YouTube for Lawyers Law Firms Janko Roettgers, Co-Editor at NewTeeVee.com at GigaOM, shares this morning that close to a quarter of all global mobile bandwidth is consumed by people watching YouTube videos. Add to this that mobile is the fasting growing segment of the Internet, and you have to wonder if law firms are missing a golden opportunity in not leveraging the power of YouTube. Look at the findings of an Allot Communications study cited by Roettgers.

  • Almost 25% of all global mobile bandwidth is consumed by people watching YouTube videos.
  • YouTube accounts for 52 percent of all global mobile video streaming.
  • Video streaming accounts for 39 percent of all mobile traffic. Compare this to web browsing, which accounts for only 25 percent of all mobile traffic.
  • Video streaming grew 93 percent in the first six months of 2011.

Lawyers and law firms have a history of using Internet video in all advised fashion. A large part of the reason is legal web development companies looking to make money by selling law firms on the concept of placing video on their websites. Most often that video is information about the firm, its lawyers, and the firm’s capabilities. Such video serves as little more than an advertisement, which advertisements are only trusted by 14% of people. If video is being used to get people to stay on your website, I question the value as well. Websites, certainly needed by most law firms, serve as an advertisement of the law firm and its lawyers. Advertisements do not build relationships, enhance your word of mouth reputation, nor establish trust. It’s these three things that generate work for good lawyers. YouTube video could be better used by law firms in the same vein as blogs are used. To build relationships. To enhance your reputation. To build trust. How do you do that?

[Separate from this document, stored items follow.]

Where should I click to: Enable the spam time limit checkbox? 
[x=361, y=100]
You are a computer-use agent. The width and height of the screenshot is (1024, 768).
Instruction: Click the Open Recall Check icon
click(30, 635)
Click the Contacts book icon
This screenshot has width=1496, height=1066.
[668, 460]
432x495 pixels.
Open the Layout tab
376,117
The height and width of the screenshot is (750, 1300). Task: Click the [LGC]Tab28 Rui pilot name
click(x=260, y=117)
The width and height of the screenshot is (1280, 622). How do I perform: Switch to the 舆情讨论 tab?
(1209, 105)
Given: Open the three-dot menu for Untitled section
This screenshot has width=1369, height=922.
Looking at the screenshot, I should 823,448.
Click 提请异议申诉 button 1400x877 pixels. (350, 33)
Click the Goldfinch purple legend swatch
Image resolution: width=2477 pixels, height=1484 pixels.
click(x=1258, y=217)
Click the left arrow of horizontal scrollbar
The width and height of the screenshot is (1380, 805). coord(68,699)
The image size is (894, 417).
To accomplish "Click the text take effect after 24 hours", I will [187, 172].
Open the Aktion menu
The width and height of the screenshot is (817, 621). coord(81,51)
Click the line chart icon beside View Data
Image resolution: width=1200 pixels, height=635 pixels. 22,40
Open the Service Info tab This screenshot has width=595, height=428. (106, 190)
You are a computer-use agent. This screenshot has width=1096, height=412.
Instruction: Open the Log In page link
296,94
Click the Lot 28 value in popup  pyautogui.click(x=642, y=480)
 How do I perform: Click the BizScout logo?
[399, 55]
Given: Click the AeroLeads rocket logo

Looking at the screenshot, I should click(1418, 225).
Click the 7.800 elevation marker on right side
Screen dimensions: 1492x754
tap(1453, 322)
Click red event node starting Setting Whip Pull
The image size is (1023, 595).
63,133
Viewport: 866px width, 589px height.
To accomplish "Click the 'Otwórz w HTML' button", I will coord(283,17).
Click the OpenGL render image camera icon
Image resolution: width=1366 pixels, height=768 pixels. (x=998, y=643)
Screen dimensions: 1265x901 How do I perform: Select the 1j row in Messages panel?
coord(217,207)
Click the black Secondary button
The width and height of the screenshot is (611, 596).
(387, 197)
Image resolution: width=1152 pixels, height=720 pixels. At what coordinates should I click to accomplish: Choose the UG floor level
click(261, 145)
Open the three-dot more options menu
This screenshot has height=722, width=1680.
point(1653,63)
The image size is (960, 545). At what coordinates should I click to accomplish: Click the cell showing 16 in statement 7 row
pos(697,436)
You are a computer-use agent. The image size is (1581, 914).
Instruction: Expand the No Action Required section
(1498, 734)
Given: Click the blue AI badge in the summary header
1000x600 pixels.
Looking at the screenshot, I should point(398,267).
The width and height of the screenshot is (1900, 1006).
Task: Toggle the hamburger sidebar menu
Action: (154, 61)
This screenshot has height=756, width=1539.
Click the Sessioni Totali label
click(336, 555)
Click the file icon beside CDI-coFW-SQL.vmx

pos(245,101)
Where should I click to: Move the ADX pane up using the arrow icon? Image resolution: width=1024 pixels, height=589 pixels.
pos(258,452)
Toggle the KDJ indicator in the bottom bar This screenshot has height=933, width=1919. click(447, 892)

  • Respond to common questions you receive from clients and prospective clients. For every one question you get, there are a hundred other folks with the same question. Keep your answers brief (2 to 3 minutes) and of course keep them general so as not to breach confidence nor give specific legal advice.
  • Report on what you are reading and seeing in your RSS feeds in your Google Reader providing your quick insight and commentary. It’ll demonstrate you stay up to speed, you’ll establish yourself as an intelligence agent on a niche, and you’ll be engaging the influencers and amplifiers.
  • Always focus on value to your audience, not on information about yourself or your firm. People can figure out who is doing the video with some simple branding without a 20 second blurb about what you do. Once you talk about yourself, you’re dead. People will not cite nor share such material. Not on the Internet via social media nor in emails being sent around a business. An excellent 3 minute informational video by lawyer is the type of thing that would be played in business meetings in prospective client’s offices — unless there’s an ad about you at the end.
  • Build a nice YouTube Channel focused on your niche area of the law or locale, not one focused on you or your law firm. Some simple branding explaining who is presenting the YouTube page is enough.
  • Strategically leverage the video in social media. Think your own blog, Twitter, Facebook, LinkedIn, and Google Plus. Don’t spam these places by always putting the same video everywhere. You’ll get known for that. Be smart and use a little net etiquette. By building social media equity, you’ll get others to share your video for you via social media. It’s this social media which is driving YouTube on mobile.

I am sure that there are 8 other ways to leverage YouTube video that I missed. I’d be interested in hearing your ideas. Bottom line, we’re all sitting on a golden opportunity with YouTube at our easy disposal.